ATLANTA (11/19/14)--A third credit union has filed suit against Home Depot for the data breach that compromised 56 million debit and credit cards nationwide, pushing the total number of lawsuits against the home improvement retail giant up to 39.
Similar to the lawsuits filed against Target in the aftermath of that mega-breach, the U.S. Judicial Panel on Multidistrict Litigation plans to host a hearing next month in Charleston, S.C., to determine how it might consolidate the Home Depot cases into a single court action (Atlanta Business Chronicle Nov. 14).
Greater Chautauqua FCU, Falconer, N.Y., with $57 million in assets, was the latest credit union to lodge a complaint against Home Depot. Two other credit unions from western New York filed lawsuits in late September (Buffalo Business First Nov. 14).
Each suit claims that personal payment data from roughly 56 million consumers was accessible to cybercriminals for more than five months before Home Depot learned of the breach (News Now Sept. 25).

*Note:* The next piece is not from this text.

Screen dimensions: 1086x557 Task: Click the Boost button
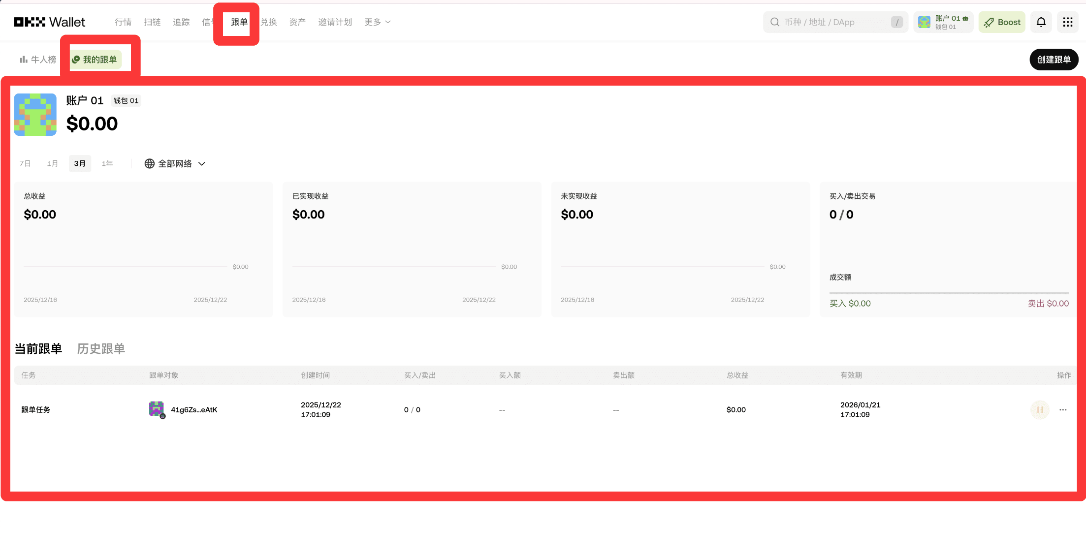click(x=1001, y=22)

Credit unions have been materially affected by the episode, as it has cost them nearly $60 million to reissue compromised cards, grapple with fraud members have experienced, and cover other related costs, according to the Credit Union National Association's recent survey.
The nation's largest credit union trade association estimates it costs $8.02 per reissued card for a credit union, and that more than 7.2 million cards issued by credit unions were compromised as a result of the breach.
CUNA, as well as state credit union leagues, continue to urge lawmakers to pass legislation that would require merchants to meet the same strict personal payment data security standards financial institutions are require to uphold.